The current version of the viewer has two (2) windows: one for displaying chromatograms and one for displaying arbitrary mass-spectral scans. One or more chromatograms may be simultaneously overlaid in the viewer and two ‘color-channels’ are available so that two sets of chromatograms may be compared. Peak detection and/or library matching results may also be overlaid on chromatograms.

Chromatographic peak detection --

The aim of chromatographic peak detection is to capture useful information about analytically important instrument signals (i.e. chromatographic peaks) while discarding signals devoid of useful analytical information (such as baseline noise).

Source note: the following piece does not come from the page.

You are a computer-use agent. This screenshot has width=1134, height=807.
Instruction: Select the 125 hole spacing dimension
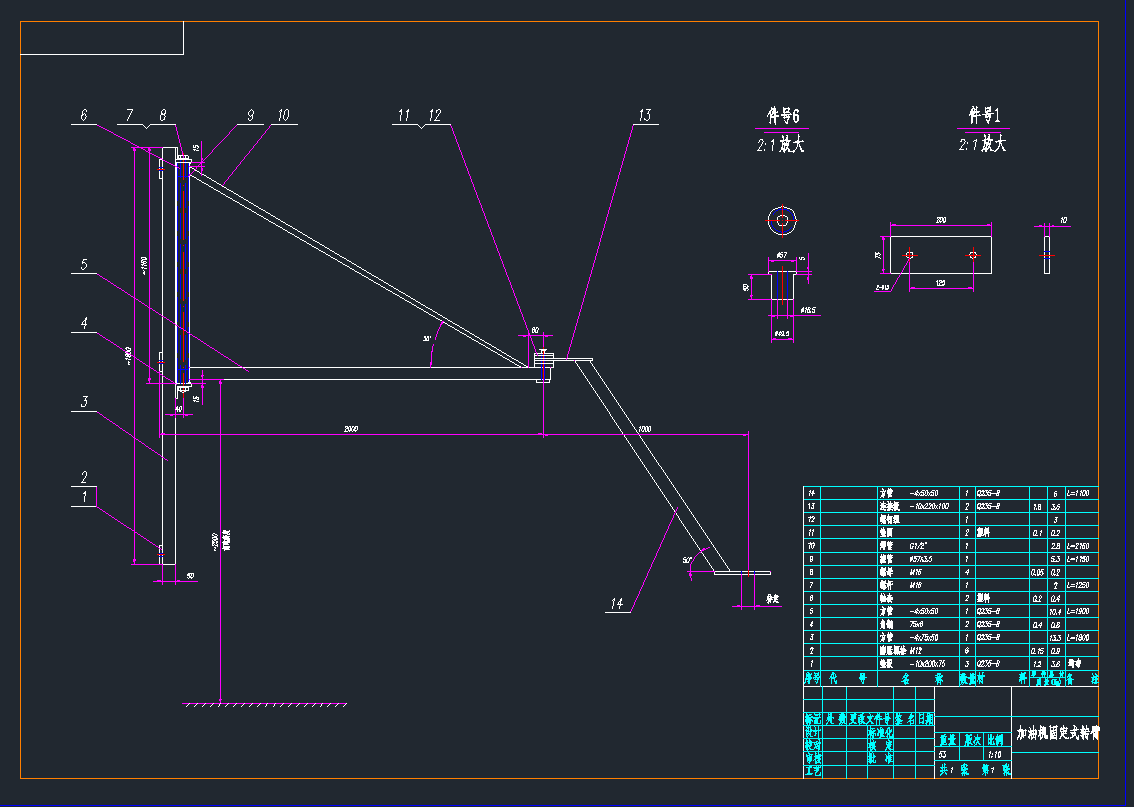click(x=941, y=284)
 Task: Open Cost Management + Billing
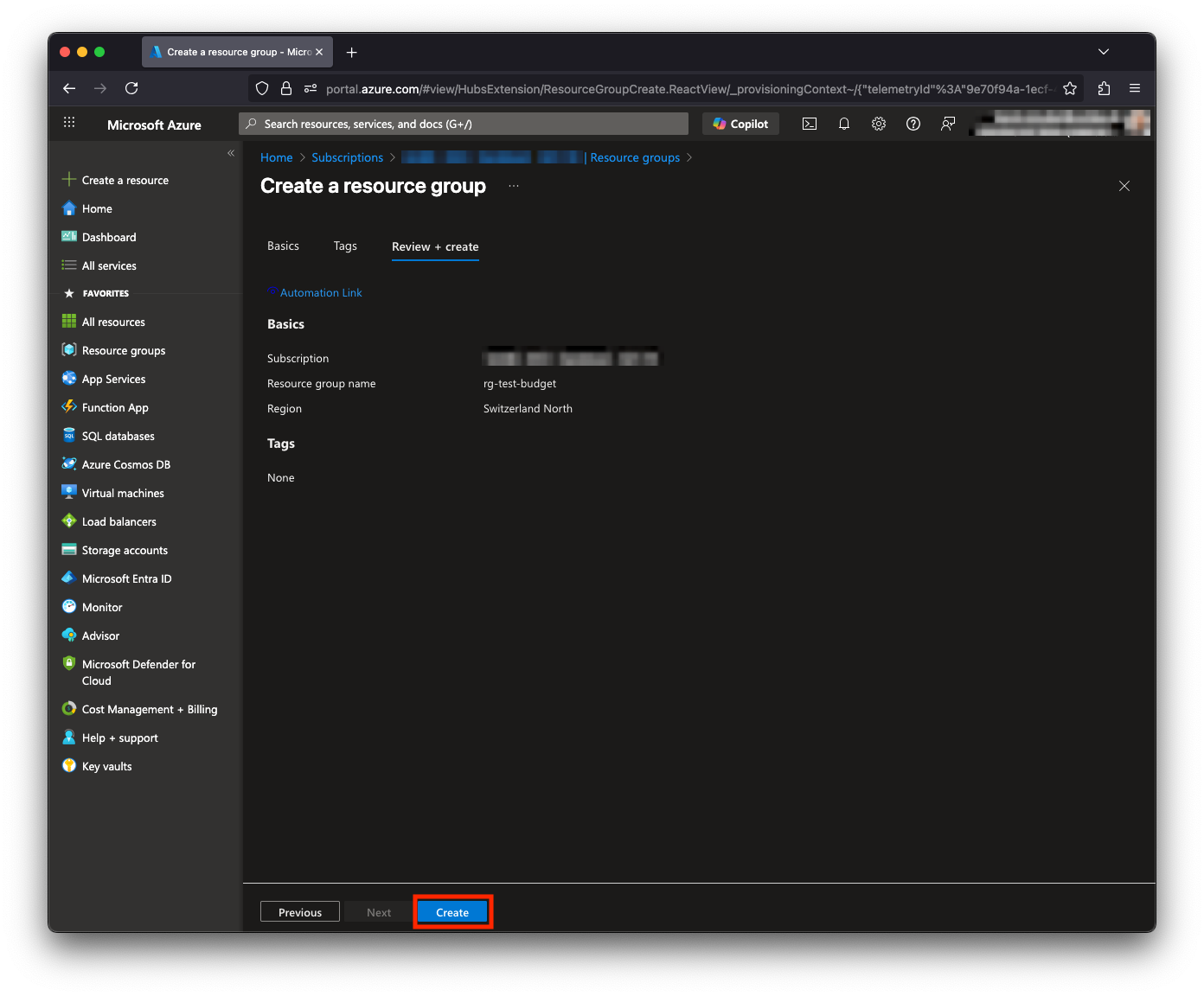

For this purpose, MetabolomeExpress uses a simple yet highly effective slope-based peak detection algorithm (PeakFinder) to detect chromatographic peaks in all extracted ion chromatograms and generate, for each raw data file, a corresponding tab-delimited peak list report file.

Mass-spectral and retention-index (MSRI) library matching and quantification --

Any detailed biological interpretation of a GC/MS metabolomics data set requires that signals corresponding to analytes of biological origin are correctly identified and distinguished from those corresponding to artifacts or internal standard compounds.

Compliance with Metabolomics Standards Initiative (MSI) standards for metabolite identification requires that at least two orthogonal analytical parameters are used to match analytical signals to particular metabolites.

For this purpose, MetabolomeExpress uses two (2) widely-accepted identification parameters: retention index (RI) and mass spectrum.

The MetabolomeExpress MSRI library matching algorithm accepts EIC peak lists (as generated by the PeakFinder algorithm), a mass-spectral and retention index (MSRI) GC/MS reference library (a table of retention indices, mass spectra and quantifier ion information for authentic standards and unknown analytes observed in biological samples) and a simple RI calibration file (a table of retention times and retention indices for an array of RI standards such as n-alkanes) as input and generates a match report file as output.

A number of matching criteria may also be set.

Statistics and exploratory data analysis --

The Statistics and Data Exploration panel of the Experiment Explorer module currently provides tools to carry out data matrix construction, data matrix renormalization, data matrix heatmap visualization, Welch’s t-tests, principal components analysis (PCA) and hierarchical clustering analysis (HCA).

Statistical results are displayed in the web interface but may also be downloaded for offline analysis.

Color is used to aid data interpretation wherever possible. T-test results are presented as a red/blue heatmap table that allows results to be sorted by metabolite name, chemical class, retention time, retention index, signal intensity ratio or p-value.

Wherever possible, displayed results are linked to their underlying raw GC/MS signals by point-and-click access - thus aiding manual verification of processed results.

PCA plots are provided in 2D and 3D formats. PCA plots and HCA heatmap cluster-grams are provided in vector formats for creation of publication quality figures.

The Database Explorer --

The Database Explorer module of MetabolomeExpress provides a number of tools with which to explore the contents of the MetabolomeExpress database of metabolite signal intensity ratio statistics.

The first of these, Database Statistics, provides an overview of the current database contents and buttons to load experiments into the Experiment Explorer module for more detailed analysis.

The second tool, ResponseFinder, is a simple query tool that allows users to search for metabolite responses of interest. Results are returned with links to experimental metadata and underlying raw GC/MS signals in the raw data viewer.

The third tool is MetaAnalyser. This tool allows the results of multiple experiments to be aligned, clustered, and compared in heatmap form.